Tenesmus (sensation of incomplete evacuation on defecation)
Abdominal pain
Systemic features
Past medical history
Previous bowel surgery
Inflammatory bowel disease
Medications
See list of causes
Allergies
Family history
Colorectal carcinoma
Social history
Diet
Smoking
Psychological history
Examination of constipation
Most examinations will be normal
Lymphadenopathy, abdominal mass, anaemia would be suspicious for colorectal carcrinoma
Digital rectal examination is essential: look for fissures/haemorrhoids, impacted stool, blood/mucus
Initial management of constipation
Most patients present with mild symptoms and need little more than taking a thorough history and a proper examination.
Blood tests:
FBC, Calcium, U+Es (dehydration), Thyroid function tests
Abdominal X-ray (often performed in hospital to rule out obstruction)

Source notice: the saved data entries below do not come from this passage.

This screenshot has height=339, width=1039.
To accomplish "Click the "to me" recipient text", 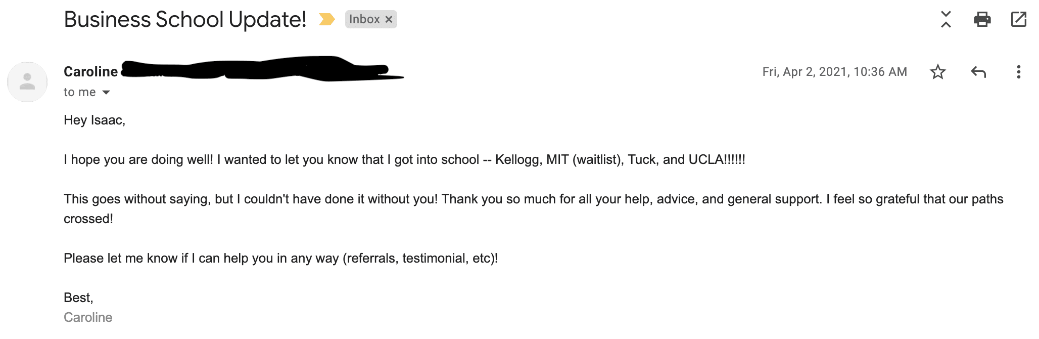I will 79,92.
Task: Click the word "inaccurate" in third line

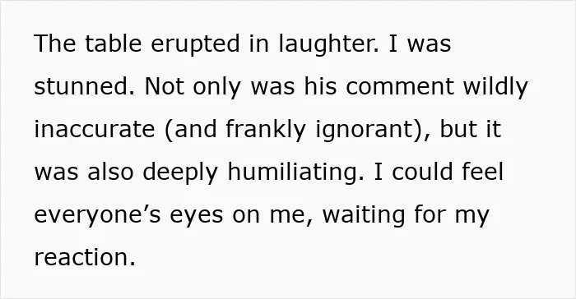Action: (x=95, y=129)
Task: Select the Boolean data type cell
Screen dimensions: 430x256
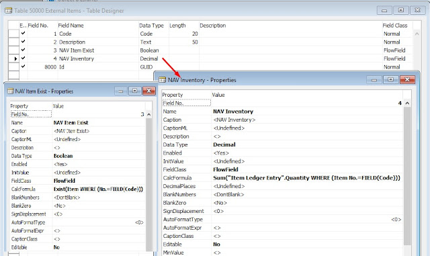Action: [149, 50]
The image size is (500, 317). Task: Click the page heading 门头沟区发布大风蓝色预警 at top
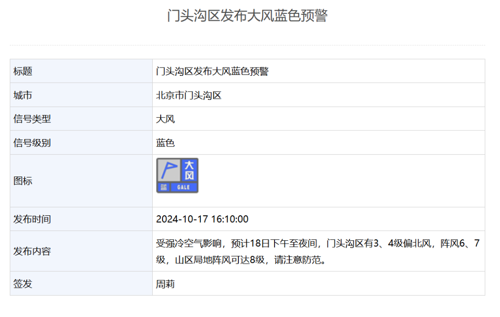(247, 16)
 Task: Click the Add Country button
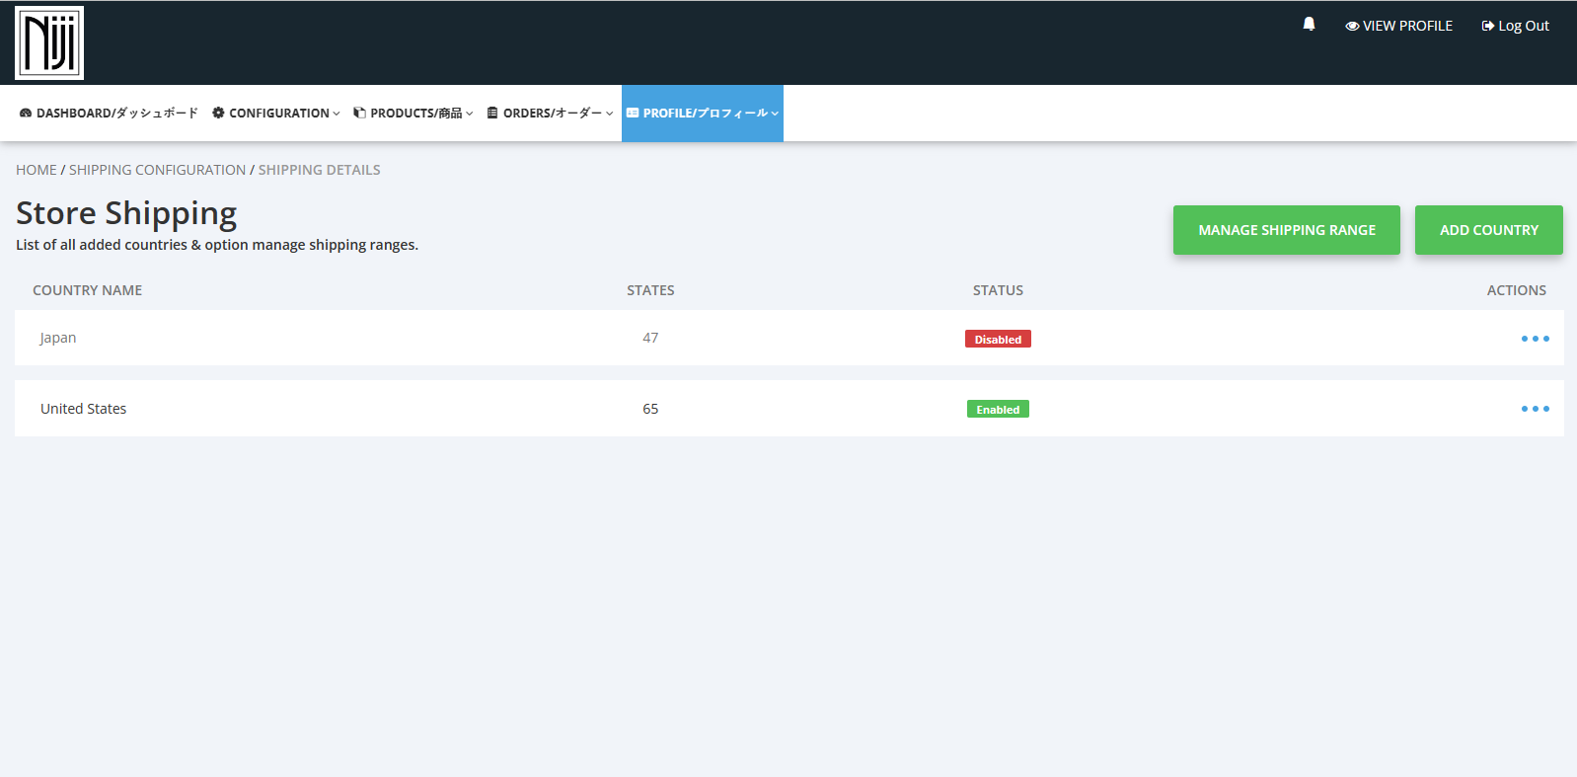[x=1488, y=230]
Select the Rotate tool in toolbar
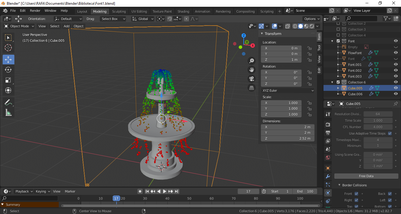 pos(8,70)
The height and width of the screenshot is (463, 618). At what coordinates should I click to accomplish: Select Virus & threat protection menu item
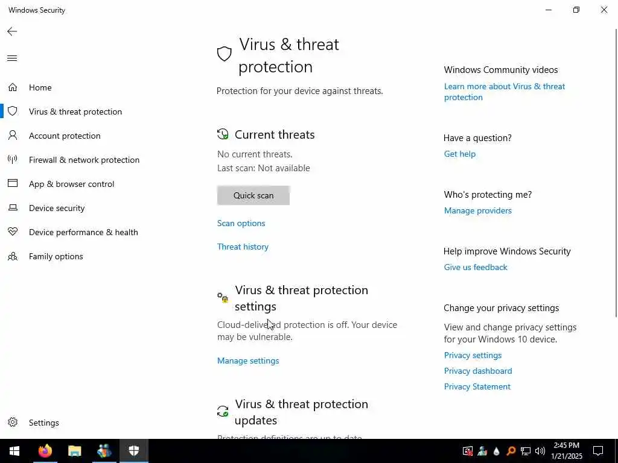click(75, 112)
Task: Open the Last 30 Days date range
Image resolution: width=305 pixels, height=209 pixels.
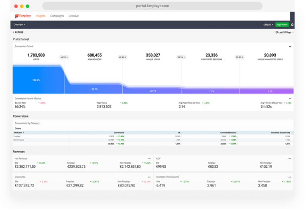Action: [x=285, y=32]
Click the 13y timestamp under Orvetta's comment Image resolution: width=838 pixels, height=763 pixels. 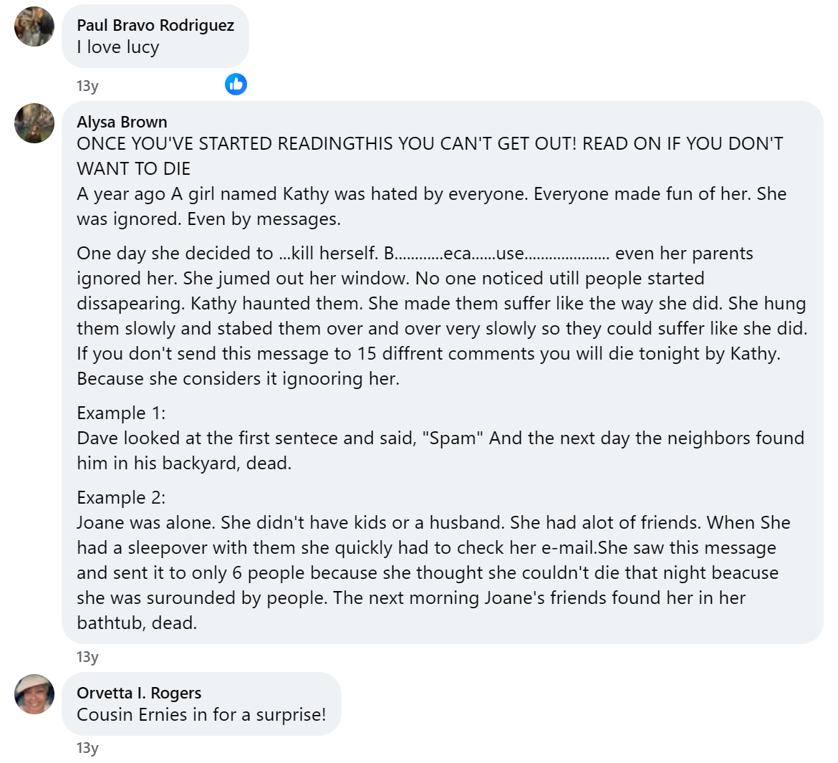pos(87,748)
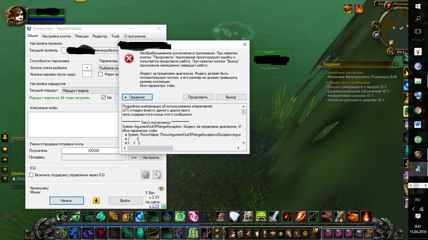Click the yellow down arrow icon
This screenshot has height=240, width=428.
tap(96, 200)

The management for most patients will be reassurance plus advice to eat plenty of fibre and keep well hydrated.
Laxatives can be used for mild-moderate symptoms if general measures do not work:
Bulking agents e.g. Bran, Ispaghula hulk, methycellulose
Stimulant laxatives e.g. Senna (2 tablets/7.5mg at night), Bisacodyl, glycerol suppositories, docusate sodium (also has softening properties, up to 500mg daily in divided doses)
Stool softeners e.g. arachis oil enemas, liquid paraffin
Osmotic laxatives e.g. Lactulose (initially 10-15 ml twice daily but can be increased, especially in hepatic encephalopathy), phosphate enemas (useful if faecal impaction present or pre-endoscopy)
Further management of constipation
A few patients will need further investigation and support.